All the mothers in the waiting room turned to stare darkly at me, as did an eagle-beaked nurse armed with a clipboard. “Oh, she can’t reach the gas pedal,” I said
with a gay laugh. “But little Beatrice goes wild with fear unless she has a doctor who reminds her of dear old Granddaddy. She screams like a banshee, wets her pants, and begins to throw up. However, if you want to risk it …”
The receptionist regarded me for a long minute, making it clear she didn’t believe a word of my story and was quite sure I had an ax in my purse. “Our physicians are all in their mid to late thirties,” she said at last, “and would feel dreadful if they were the cause of little Beatrice’s hysterics.”
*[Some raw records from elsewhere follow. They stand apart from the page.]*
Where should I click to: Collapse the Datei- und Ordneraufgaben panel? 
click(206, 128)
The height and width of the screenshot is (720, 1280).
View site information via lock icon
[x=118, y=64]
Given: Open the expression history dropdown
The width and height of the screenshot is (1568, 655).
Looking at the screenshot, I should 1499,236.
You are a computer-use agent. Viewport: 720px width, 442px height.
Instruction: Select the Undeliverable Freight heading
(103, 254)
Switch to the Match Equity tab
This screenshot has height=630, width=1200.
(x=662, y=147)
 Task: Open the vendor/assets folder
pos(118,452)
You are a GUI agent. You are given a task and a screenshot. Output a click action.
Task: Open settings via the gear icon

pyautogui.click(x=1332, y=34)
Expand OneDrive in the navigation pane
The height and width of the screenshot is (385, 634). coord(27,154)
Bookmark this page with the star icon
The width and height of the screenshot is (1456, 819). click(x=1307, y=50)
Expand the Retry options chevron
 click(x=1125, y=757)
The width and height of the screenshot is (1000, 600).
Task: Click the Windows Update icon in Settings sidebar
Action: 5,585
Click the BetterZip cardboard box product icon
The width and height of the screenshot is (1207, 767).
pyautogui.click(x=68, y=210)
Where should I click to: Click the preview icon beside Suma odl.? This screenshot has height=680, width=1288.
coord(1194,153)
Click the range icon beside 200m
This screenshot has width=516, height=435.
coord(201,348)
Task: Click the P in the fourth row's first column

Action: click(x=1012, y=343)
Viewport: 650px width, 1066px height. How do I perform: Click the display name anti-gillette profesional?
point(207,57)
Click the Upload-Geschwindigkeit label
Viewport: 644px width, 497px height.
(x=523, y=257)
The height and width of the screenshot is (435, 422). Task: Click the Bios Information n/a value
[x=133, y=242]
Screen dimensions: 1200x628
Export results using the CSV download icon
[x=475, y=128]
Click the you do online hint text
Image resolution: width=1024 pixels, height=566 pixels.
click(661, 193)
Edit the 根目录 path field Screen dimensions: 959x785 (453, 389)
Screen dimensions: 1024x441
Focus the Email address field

A young doctor wearing Mickey Mouse ears appeared from a corner of the office and said, “There aren’t any older pediatricians in Farberville. Too bad my father’s not practicing; he was seventy-three when he retired.”
“Could I speak to you in private?” I said. “It’s rather complicated, but it’s important.”
“For a moment.” He beckoned to a nearby nurse. “The Kerossack child is waiting for inoculations in room four. Use the straps if necessary, but this time nail him and nail him good. Little darling bit me again.”
He escorted me to his office and sat down behind his desk. “You’ve got a semihysterical sick child in the car, but you want to speak to me, right?”
I fumbled around in my mind, then took a deep breath and gave him an accurate if abridged explanation for my purpose in hunting down elderly pediatricians. “If I could have a word with your father, it might clear up some of this muddle,” I concluded with a beguiling smile.
“My father was the only pediatrician in Farberville twenty years ago, although a lot of families preferred
to use a general practitioner. As I said earlier, he retired when he was seventy-three. I failed to add that he died when he was seventy-five.”
“Damn,” I muttered, then hastily said, “Sorry, I thought I’d finally made some progress. The comatose girl’s only twenty-nine, and she was beginning to truly enjoy life when the accident occurred.”